Given an array S of n integers, find three integers in S such that the sum is closest to a given number, target. Return the sum of the three integers. You may assume that each input would have exactly one solution.

    For example, given array S = {-1 2 1 -4}, and target = 1.



    The sum that is closest to the target is 2. (-1 + 2 + 1 = 2).
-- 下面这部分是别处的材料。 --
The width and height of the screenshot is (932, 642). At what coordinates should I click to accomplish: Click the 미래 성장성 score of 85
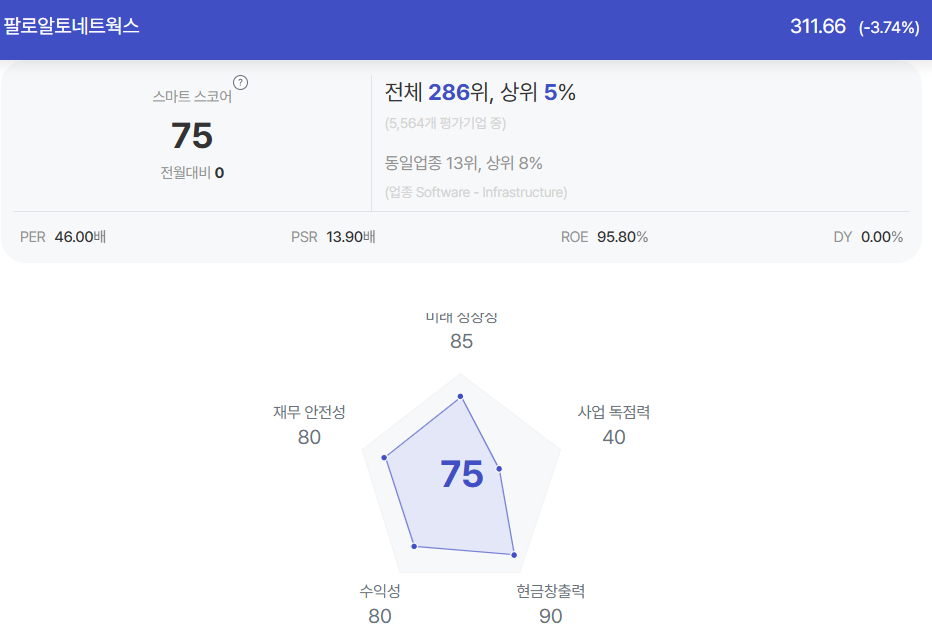coord(461,341)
思路：这道题就是从一个数组中找到三个数的和与目标值最接近的值，然后返回。一般先对这个数组排序，时间复杂度在O(nlogn),然后在对这个排序后的数组处理，首先从头开始枚举一个数，然后再找出其后一个元素与最后一个元素，他们三个的数之和与目标值的差值，作为判断的依据，如果差值最小，则更新这个最小差值，如果这个差值大于0，则最后一个向前移动，相反，第二个向后移动。如此反复，就可以得出想要的目标值。

class Solution {

public:

    int threeSumClosest(vector<int> &num, int target) {

        int nSize=num.size();

        if(nSize<3)

            return 0;

        sort(num.begin(),num.end());

        int diff=0;

        int min_diff=num[0]+num[1]+num[2]-target;

        for(int i=0;i<=nSize-3;i++)

        {

            int j=i+1;

            int k=nSize-1;

            while(j<k)

            {

                diff=num[i]+num[j]+num[k]-target;

                if(diff==0)

                    return target;

                if(abs(diff)<abs(min_diff))

                    min_diff=diff;

                if(diff<0)

                    j++;

                else

                    k--;

            }

        }

        return target+min_diff;

    }

};